As the meeting took place, Governor Mike DeWine made a very interesting comment. He said that as Governor, he feels he will not be able to accomplish all his goals. However, it is imperative to set the tone so these important discussions happen not only now, but into the future.
I felt this was a critical and profound statement. The reality is antisemitism can’t be fixed during one political term. It has long affected Jewish communities across the globe. No matter who is in office, it is crucial these issues plaguing the Jewish community stay at the forefront. And thanks to OJC, who serves as a powerhouse of advocacy for the Jewish people across the state, our voices are collectively heard.
There were three key points discussed at the meeting:
- The International Holocaust Remembrance Alliance “working definition” of antisemitism.
- Antisemitism on college campuses.
- Community safety and security gaps.
The “working definition” of antisemitism has been used by the US State Department since 2010. In 2016, the International Holocaust Remembrance Alliance adopted a non-legally binding working definition.

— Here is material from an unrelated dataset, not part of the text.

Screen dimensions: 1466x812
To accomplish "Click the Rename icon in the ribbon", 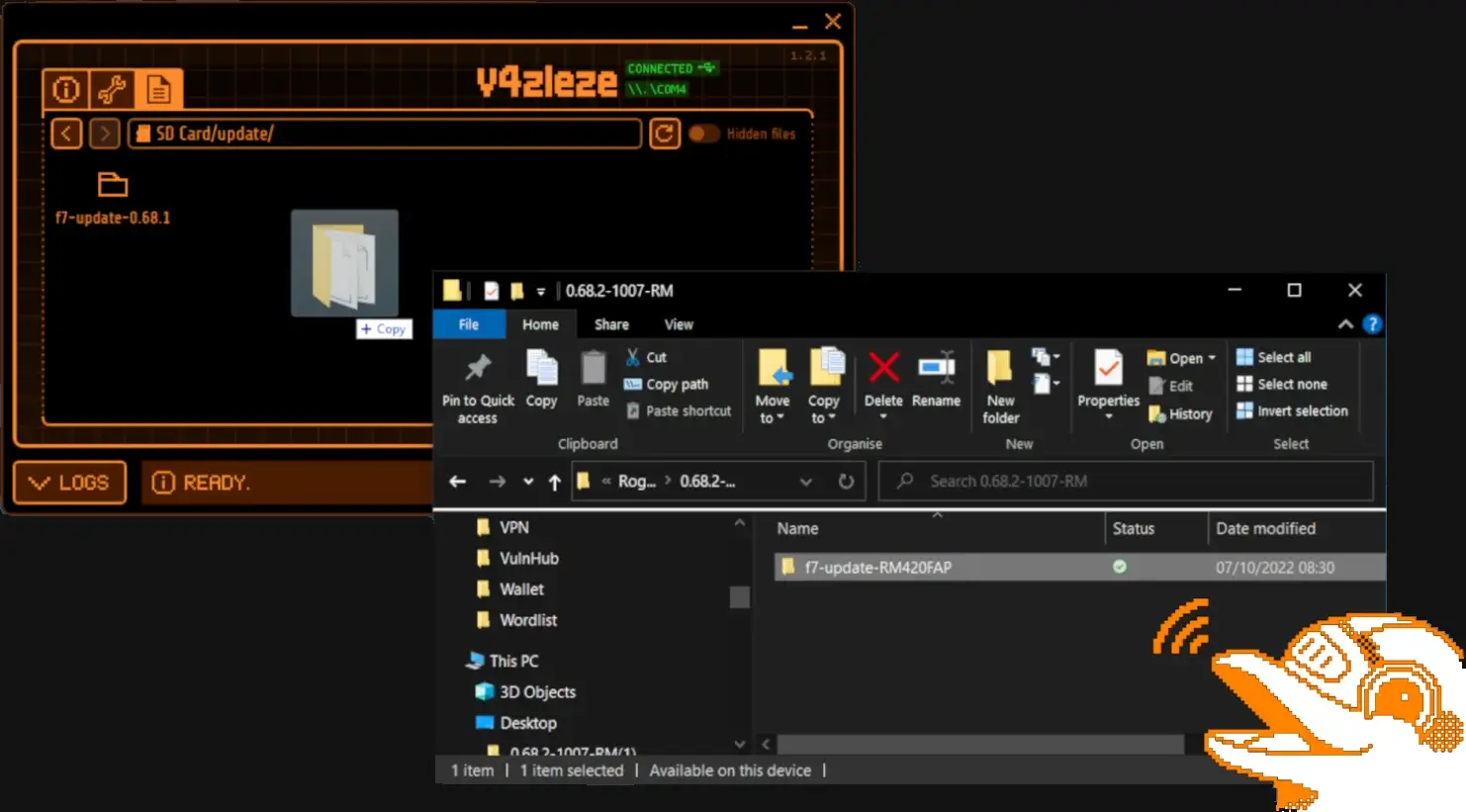I will (x=936, y=379).
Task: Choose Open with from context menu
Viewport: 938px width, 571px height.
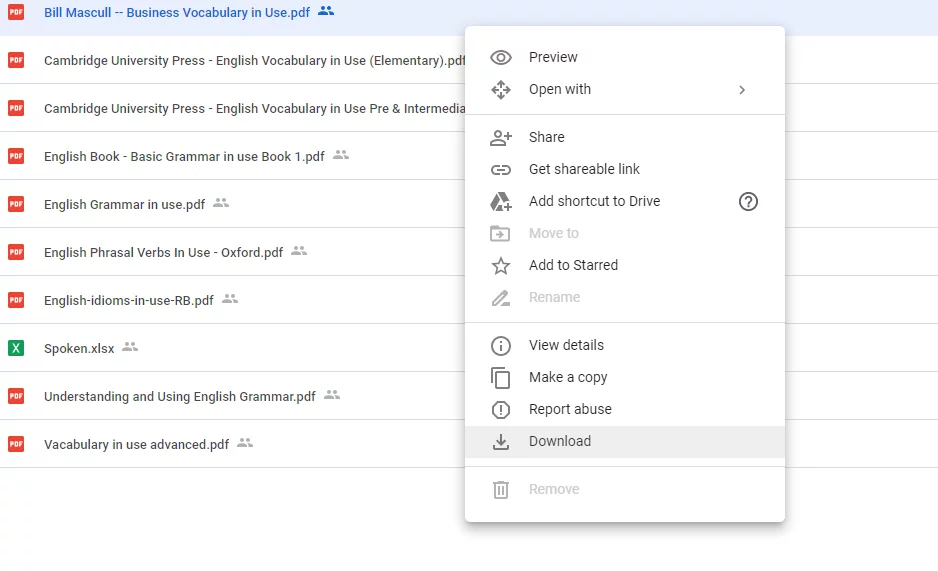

Although they are very similar, the US now uses the latter definition. The adopted definition states, “Antisemitism is a certain perception of Jews, which may be expressed as hatred toward Jews. Rhetorical and physical manifestations of antisemitism are directed toward Jewish or non-Jewish individuals and/or their property, toward Jewish community institutions, and religious facilities.” In 2019, an executive order was issued requiring the US Department of Education to use this definition in investigating civil rights complaints. OJC requested the Governor support the use of this definition.
We next talked about antisemitism on college campuses. Reports of antisemitic and anti-Israel incidents are skyrocketing. Students, faculty, and staff are being targeted. According to the Anti-Defamation League (ADL), reports of antisemitism on campuses have tripled between 2012-2019. Federal data has religious-based hate crimes on college campuses almost doubling between 2009-2017, with the majority of those crimes targeting Jews. After discussing the serious threats many Jewish students face on a daily basis, OJC requested that the governor continue to make the topic of antisemitism on college campuses a priority. Our hope is through discussions with university top officials, students of all affiliations can feel safe and secure.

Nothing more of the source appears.